◆ WHAT YOU SHOULD DO: Entries follow. Return each line that contains the word "computer".

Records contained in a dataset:
-- -- --

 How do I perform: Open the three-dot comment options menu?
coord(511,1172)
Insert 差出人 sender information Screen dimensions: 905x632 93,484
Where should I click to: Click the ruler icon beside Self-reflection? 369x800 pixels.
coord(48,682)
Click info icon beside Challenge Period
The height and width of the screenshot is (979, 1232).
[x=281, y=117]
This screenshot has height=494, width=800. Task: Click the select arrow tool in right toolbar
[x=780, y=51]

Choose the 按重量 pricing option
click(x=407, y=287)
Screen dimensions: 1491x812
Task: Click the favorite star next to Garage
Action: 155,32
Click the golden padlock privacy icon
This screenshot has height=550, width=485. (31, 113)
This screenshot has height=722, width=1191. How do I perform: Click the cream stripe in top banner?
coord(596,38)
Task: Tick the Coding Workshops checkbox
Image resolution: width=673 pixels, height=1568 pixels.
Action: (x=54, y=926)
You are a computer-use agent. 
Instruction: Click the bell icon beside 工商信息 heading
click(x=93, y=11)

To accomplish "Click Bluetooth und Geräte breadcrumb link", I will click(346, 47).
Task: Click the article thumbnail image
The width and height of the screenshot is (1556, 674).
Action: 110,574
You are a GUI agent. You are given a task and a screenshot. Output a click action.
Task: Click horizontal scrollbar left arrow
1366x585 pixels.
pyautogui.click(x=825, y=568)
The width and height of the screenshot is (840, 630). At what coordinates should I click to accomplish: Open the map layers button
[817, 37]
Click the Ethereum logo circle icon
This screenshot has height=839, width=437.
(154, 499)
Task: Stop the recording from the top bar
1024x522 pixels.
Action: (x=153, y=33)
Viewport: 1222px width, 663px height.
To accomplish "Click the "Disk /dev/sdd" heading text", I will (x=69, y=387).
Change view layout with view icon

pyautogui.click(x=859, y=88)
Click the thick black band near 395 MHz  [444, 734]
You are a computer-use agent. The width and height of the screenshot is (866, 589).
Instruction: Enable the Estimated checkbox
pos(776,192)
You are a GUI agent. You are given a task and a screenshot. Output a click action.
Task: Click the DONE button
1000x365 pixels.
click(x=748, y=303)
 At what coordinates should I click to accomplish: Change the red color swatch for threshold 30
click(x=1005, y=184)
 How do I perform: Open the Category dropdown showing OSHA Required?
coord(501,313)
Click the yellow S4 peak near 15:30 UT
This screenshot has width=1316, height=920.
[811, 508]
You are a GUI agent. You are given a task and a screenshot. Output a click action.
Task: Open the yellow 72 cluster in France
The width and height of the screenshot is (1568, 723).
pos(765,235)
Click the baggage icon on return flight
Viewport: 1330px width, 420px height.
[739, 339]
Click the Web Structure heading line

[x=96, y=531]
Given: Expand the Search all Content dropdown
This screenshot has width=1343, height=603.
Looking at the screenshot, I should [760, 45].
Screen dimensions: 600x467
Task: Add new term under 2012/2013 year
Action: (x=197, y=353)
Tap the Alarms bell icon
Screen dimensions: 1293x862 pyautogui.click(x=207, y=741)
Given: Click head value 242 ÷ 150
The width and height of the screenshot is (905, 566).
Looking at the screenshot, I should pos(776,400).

-- -- --

◆ ANSWER BOX:
You are a computer-use agent. 
You are a computer-use agent. The width and height of the screenshot is (866, 589).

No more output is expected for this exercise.